▶ _Passage shown_
-- start --

There's a repeating pattern found in the solution to this sort of problems where you have to build a list along the way using recursion. Let me illustrate the general steps, I'll let you fill-in the blanks:

(define (createlist start end)
  (if (= <???> <???>) ; the problem is solved when start and end are the same
      '()             ; lists end in null
      (cons <???>  ; if we are not done yet, we `cons` the current value of start
            (createlist <???> end)))) ; with the result of calling the recursion
            ; notice that start is one step closer to the end, so we increment it

The idea of the algorithm is that at each step we add the current start value to the list that is being built with cons, and increment start until it reaches end, at this point the recursion ends.

You should take a look at either The Little Schemer or How to Design Programs, both books will teach you how to structure the solution for this kind of recursive problems over lists.

-- end --

▶ _Aim_
Copy the Scheme recursion text starting with "There's a repeating" and going on through "the recursion ends.", swapping in "advance" wherever "increment" appears.

▶ _Data shown_

-- start --

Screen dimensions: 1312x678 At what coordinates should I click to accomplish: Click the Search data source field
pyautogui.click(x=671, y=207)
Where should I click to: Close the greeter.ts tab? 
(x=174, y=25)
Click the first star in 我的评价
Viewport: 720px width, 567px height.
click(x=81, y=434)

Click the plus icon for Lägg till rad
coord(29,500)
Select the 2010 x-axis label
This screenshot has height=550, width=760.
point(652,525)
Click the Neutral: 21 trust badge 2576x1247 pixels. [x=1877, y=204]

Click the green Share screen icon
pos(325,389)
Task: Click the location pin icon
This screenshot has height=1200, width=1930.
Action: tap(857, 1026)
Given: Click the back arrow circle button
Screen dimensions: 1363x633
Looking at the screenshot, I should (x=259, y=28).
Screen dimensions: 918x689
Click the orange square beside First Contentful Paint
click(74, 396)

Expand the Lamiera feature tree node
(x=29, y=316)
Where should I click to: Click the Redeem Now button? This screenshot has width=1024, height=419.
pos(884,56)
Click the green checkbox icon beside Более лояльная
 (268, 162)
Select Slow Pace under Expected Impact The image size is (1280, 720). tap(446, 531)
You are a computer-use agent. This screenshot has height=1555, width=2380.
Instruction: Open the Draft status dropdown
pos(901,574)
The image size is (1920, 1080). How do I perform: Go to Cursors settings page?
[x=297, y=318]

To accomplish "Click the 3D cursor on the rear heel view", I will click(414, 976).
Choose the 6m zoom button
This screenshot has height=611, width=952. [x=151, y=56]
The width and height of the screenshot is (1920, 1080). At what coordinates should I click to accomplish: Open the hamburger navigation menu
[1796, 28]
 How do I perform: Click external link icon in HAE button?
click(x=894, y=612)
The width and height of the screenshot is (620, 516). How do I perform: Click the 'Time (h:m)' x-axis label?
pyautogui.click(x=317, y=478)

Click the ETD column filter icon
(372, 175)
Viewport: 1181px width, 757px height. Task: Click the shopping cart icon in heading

-- end --

▶ _Solution to this exercise_
There's a repeating pattern found in the solution to this sort of problems where you have to build a list along the way using recursion. Let me illustrate the general steps, I'll let you fill-in the blanks:

(define (createlist start end)
  (if (= <???> <???>) ; the problem is solved when start and end are the same
      '()             ; lists end in null
      (cons <???>  ; if we are not done yet, we `cons` the current value of start
            (createlist <???> end)))) ; with the result of calling the recursion
            ; notice that start is one step closer to the end, so we advance it

The idea of the algorithm is that at each step we add the current start value to the list that is being built with cons, and advance start until it reaches end, at this point the recursion ends.